Grid file system
A Grid File System is a computer file system whose goal is improved reliability and availability by taking advantage of many smaller file storage areas.
Components
Current file systems contain up to three components: -File Table (FAT table, MFT, etc) -File Data -MetaData (user permissions, etc)
A Grid File System would have similar needs: -File Table (or search index) -File Data -MetaData
Comparisons
Because current File Systems are designed to appear as a single disk for a single computer to manage (entirely), many new challenges arrise in a grid scenario whereby any single disk within the grid should be capable of handling requests for any data contained in the grid.
Features
Most file storage utilizes layers of redundancy to achieve a high level of data protection (inability to loose data). Current means of redundancy include replication and parity checks. Such redundancy can be implemented via a RAID array (whereby multiple physical disks appear to a local computer as a single disk, which may include data replication, and/or disk partitioning). Similarly, a Grid File System would consist of some level of redundancy (either at the logical file level, or at the block level, possibly including some sort of parity check) across the various disks present in the "Grid".
Framework
First and foremost, a File Table mechanism is necessary. Additionally, the file table must include a mechanism for locating the (target/destination) file within the grid. Secondly, a mechanism for working with File Data must exist. This mechanism is responsible for making File Data available to requests.
Implementation
With the recent advent of Torrent technology, a parallel can be drawn to a Grid File System, in that a torrent tracker (and search engine) would be the "File Table", and the torrent applications (transmitting the files) would be the "File Data" component.

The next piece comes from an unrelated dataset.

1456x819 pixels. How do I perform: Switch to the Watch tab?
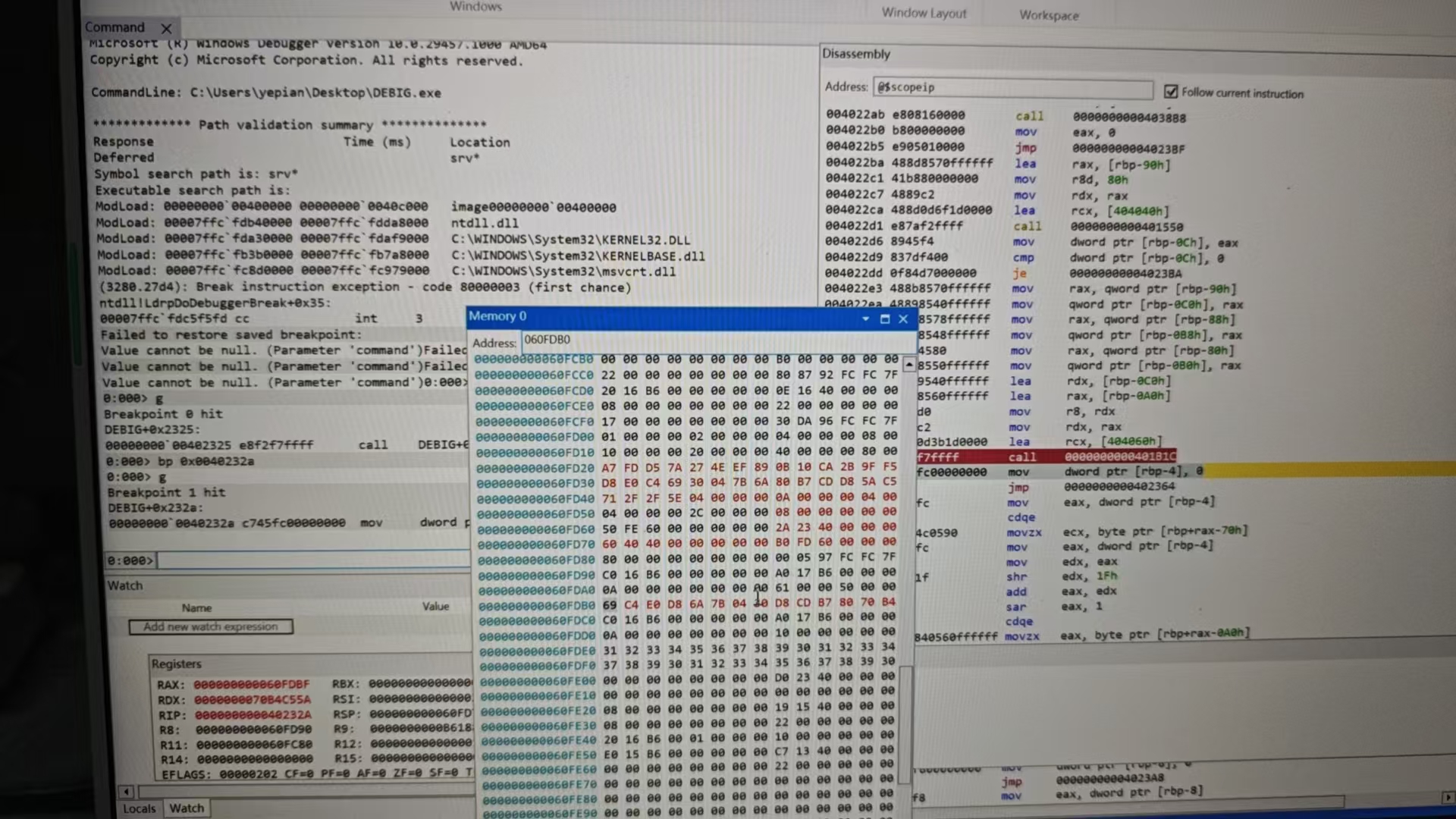(186, 808)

A File system which incorporates Torrent technology (distributed replication, distributed data request/fulfillment) would likely be a good start for such a technology.
Availability
Assuming there exists some method of managing data replication (assigning quotas, etc) autonomously within the grid, data could be configured for high availability, regardless of loss or outage.
Troubles
The largest problem currently revolves around distributing data updates. Torrents support minimal heiarchy (currently implemented either as metaData in the torrent tracker, or strictly as UI and basic categorization). Updating multiple nodes concurrently (assuming atomic transactions are required) presents latency during updates and additions, usually to the point of not being feasible. Additionally, a grid (network based) file system breaks traditional TCP/IP paradigms in that a File System (generally low level, ring 0 type of operations) require complicated TCP/IP implementations, introducing layers of abstraction and complication to the process of creating such a grid file system.